The bands familial atmosphere extended not only to the crowd, but to each other as well. One of the female backup singers was clearly new to the band and feeling here way around the stage, though the other was quick to offer tips in mid-stride without disrupting the group’s complex arrangements.
Since the exit of frontman Josh Phillips in 2008 and their resultant dedication to pure funk, Yo Mama’s Big Fat Booty Band seems to be merely grasping at attaining the electricity they once put out in waves. Nowadays, you often hear whispers at their shows, particularly festival appearances, of “Booty Band? I’ll pass.” I heard it on a few occasions at last summer’s Music on the Mountaintop and their showing at the Blind Tiger served to remind why they simply aren’t the can’t-miss act that they once were. They’re funky without a groove, making their music hard to step to; consistent melodies are few and far between; and the stage presence that Phillips gave them is sorely missed. Bassist Al Al and guitarist JB, the de facto faces of the band, lack the singular charisma the required to keep the audience’s energy at its peak. It was apparent from the crowd’s listless body language and band’s overly-assured bopping that there was stark disconnect between the two parties.
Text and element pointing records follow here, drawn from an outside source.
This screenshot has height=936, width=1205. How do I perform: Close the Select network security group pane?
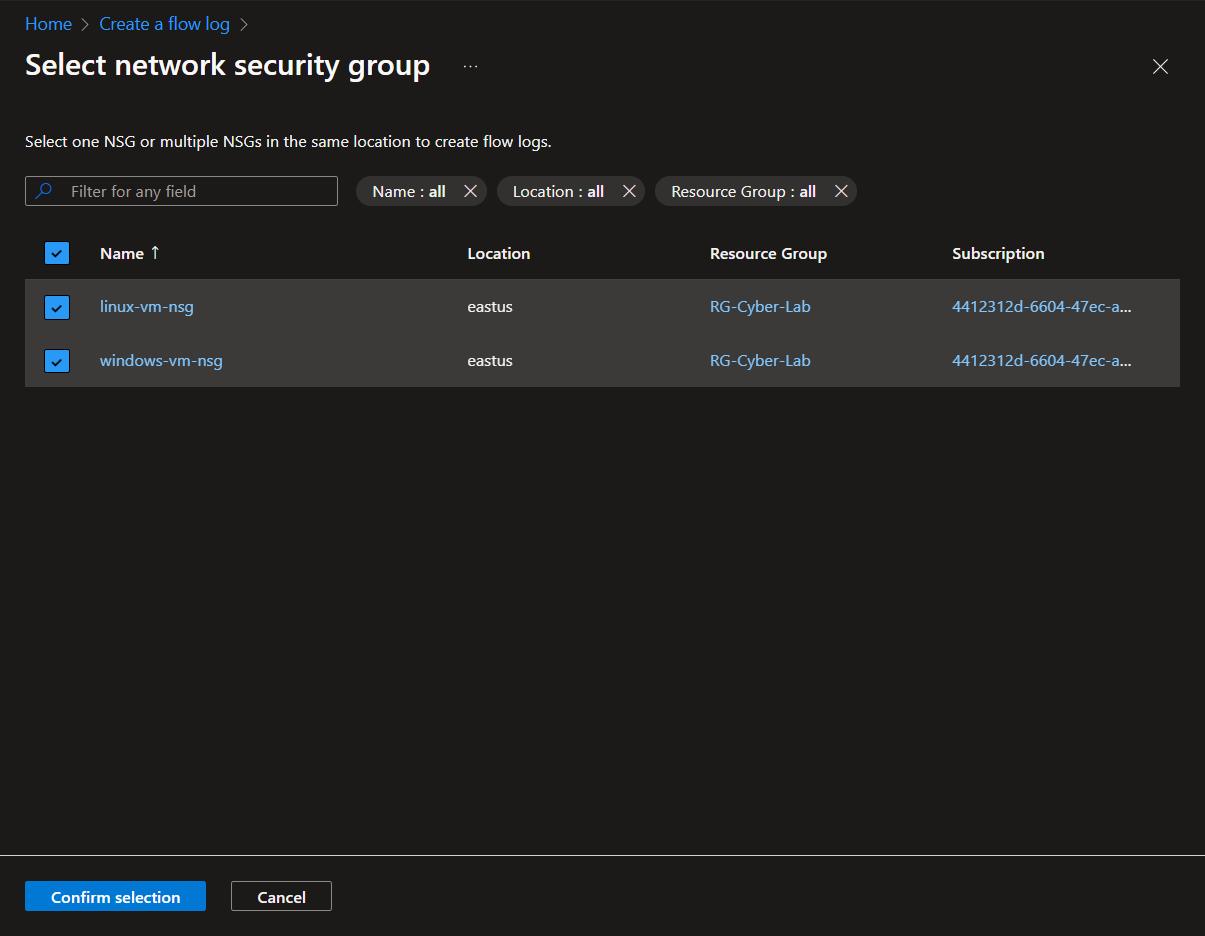click(x=1160, y=67)
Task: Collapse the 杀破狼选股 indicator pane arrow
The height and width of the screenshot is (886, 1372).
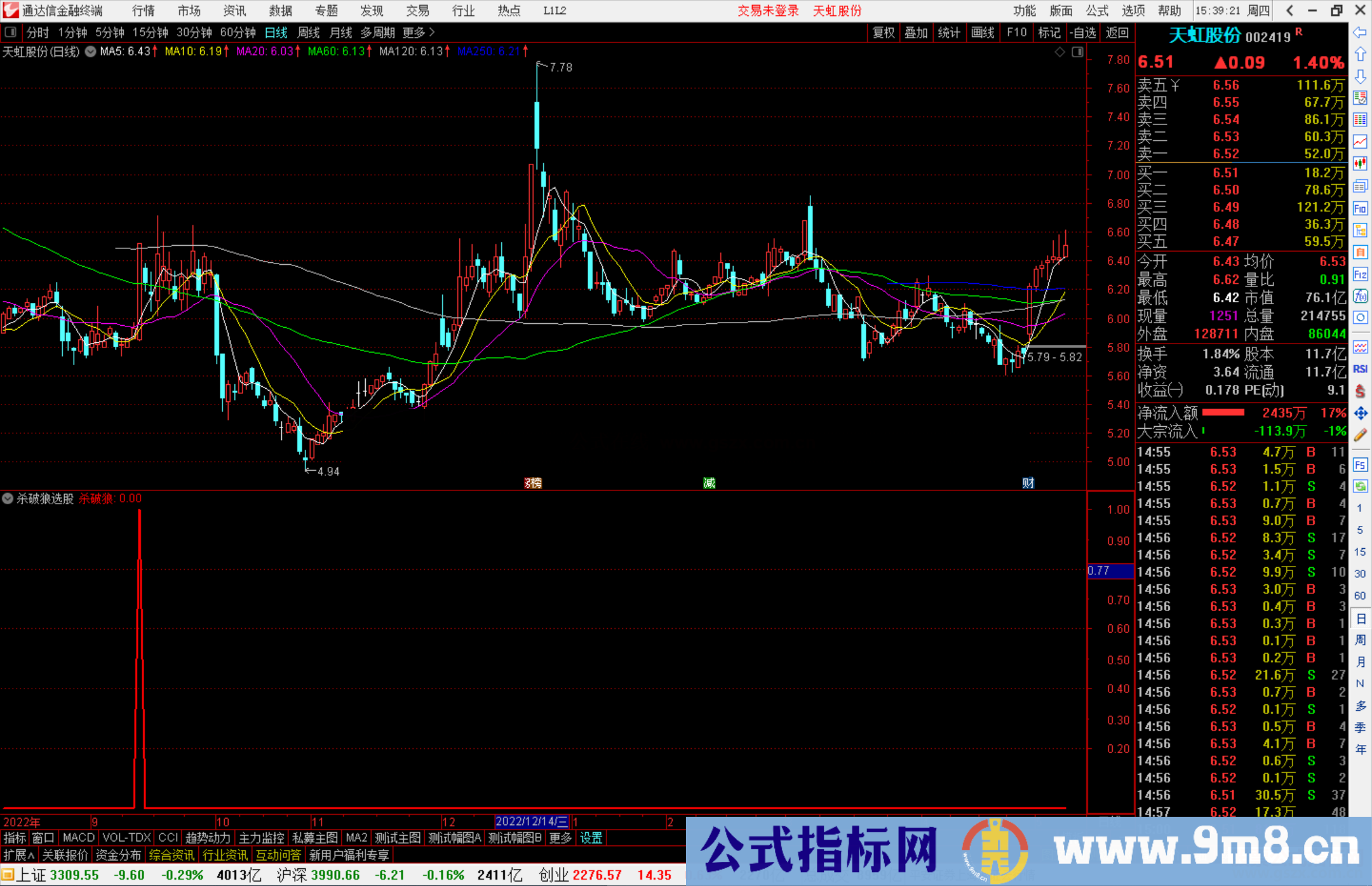Action: [8, 499]
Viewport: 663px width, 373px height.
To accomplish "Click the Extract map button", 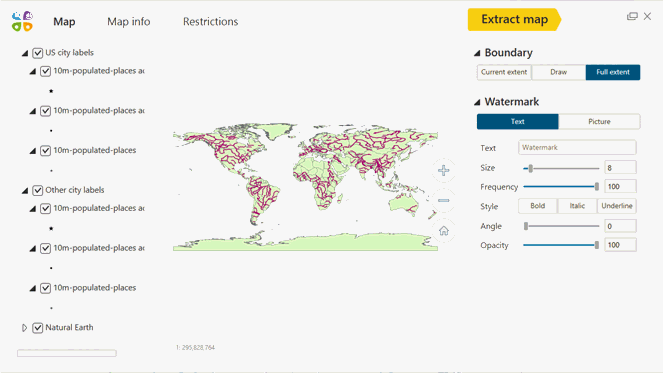I will tap(514, 19).
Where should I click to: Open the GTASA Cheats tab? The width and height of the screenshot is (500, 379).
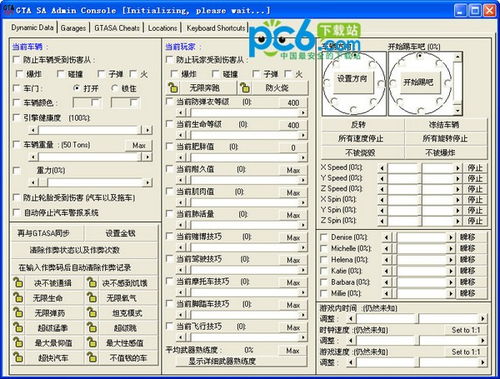click(117, 28)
Give them credit though; the Booty Band is relentless on the road, touring nearly constantly, but that may very well be to their detriment. It might even behoove them to take some time off, take a hard look at their stage show and find a way to recapture the energy that earned them a dedicated following in the first place. They might even want to use some of Brother Jocephus’ online videos as a blueprint.
Brother Jocephus hails from New York City but carries a New Orleans vibe. (photo by Ryan Snyder).
Brother Jocephus & the Love Revival Revolution Orchestra will return to the Blind Tiger on Friday, March 12 and appear at Finnegan’s Wake in Winston-Salem the following night.